Pero de lo cotidiano indesmentible a los ojos propios se puede configurar el sustrato material de nuestras esperanzas, base de nuestras anticipaciones frente a lo que se va tornando intolerable para las mayorías. Aquí se va instalando la interpretación propia, situada, como decía el filósofo y antropólogo argentino Rodolfo Kusch, queriendo señalar con ello un pensar y un hacer desprejuiciado, un estar desprejuiciado, más que un ser abstracto frente a una abstracta realidad, interpretaciones y explicaciones propias situadas aquí, en torno a una pluralidad que se nos ha hecho prejuiciada de fragmentaciones, un modo ideológico de obstruir las uniones de los agredidos cada día por el ritual estratégico del capital reproduciendo sus desigualdades y asimetrías.
Estamos en el umbral de una nueva transfiguración de un pensar auroral, siguiendo las reflexiones de Arturo Andrés Roig, de resistencias concretas ante el discurso mediocre, ante la represión inercial, ante las invenciones antiutópicas. Pensamiento y transformaciones aurorales para un nosotros mismos, utopías sincréticas que surgen desde la praxis situada, desprejuiciada, como la de los sencillos sin tierras del Brasil, de Bolivia, de Ecuador, del Perú, los dignos piqueteros argentinos, los hastiados constructores de sombras, el pueblo mapuche, paradigma de exclusión y lucha etnopolítica. Y muchos más que por razones de manipulación ideológico-semióticas de los propietarios de los grandes medios de comunicación, son ocultados diariamente ante nuestros propios ojos. Las utopías necesarias son el antídoto para el miedo paralizador, son los esfuerzos de construir futuros más dignos, pero ahora desde el territorio, desde lo cotidiano que se descotidianiza, desde los pueblos mismo s más que de sus representantes, los que arrebatan el horizonte legítimo del hombre plusválico, del productor de las riquezas de la cual hipócritamente usufructuamos sin el más leve sentido de solidaridad. Hay alternativas factibles, y estamos pletóricos de utopías que las están haciendo emerger los propios pueblos de nuestra América tan profunda de lugares que sí existen si tenemos esa esperanza de caminos proféticos, esa esperanza en transformaciones radicales, ese poder del símbolo y del mito en un mundo enraizado en la comunidad de intereses anticipatorios.

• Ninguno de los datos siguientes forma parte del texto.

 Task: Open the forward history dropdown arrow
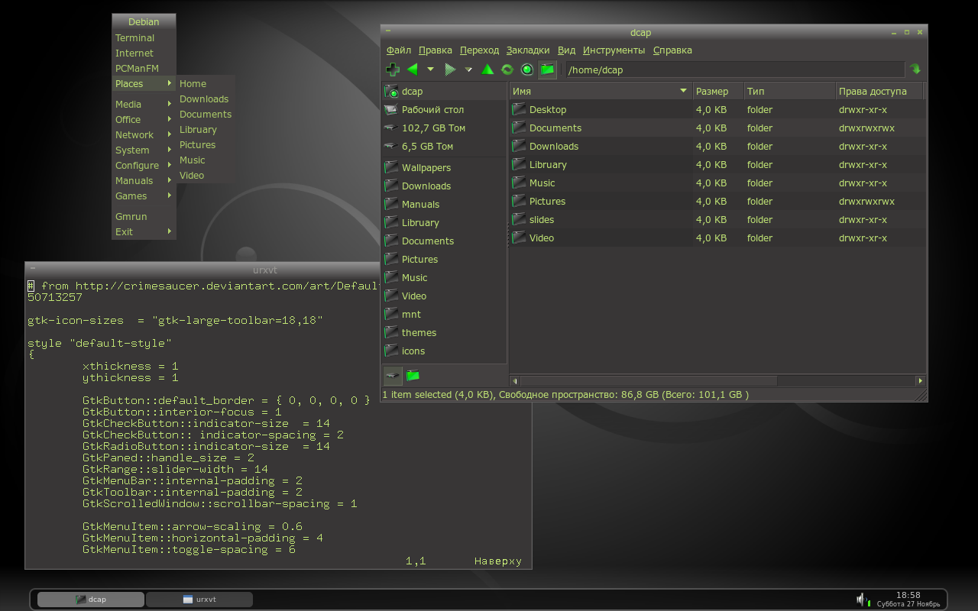[468, 70]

Si ya nos inventaron El Dorado, la ciudad de Los Césares, el cosmológico mercado, la propia América, ya es posible, entonces, inventarnos nosotros mismos para nosotros mismos, inventar la imposibilidad de seguir reproduciéndonos cual mercancías para el usufructo burgués. Estaremos, entonces, anticipándonos al verdadero fin de la antihistoria de las antiutopías regidas por la ley del valor.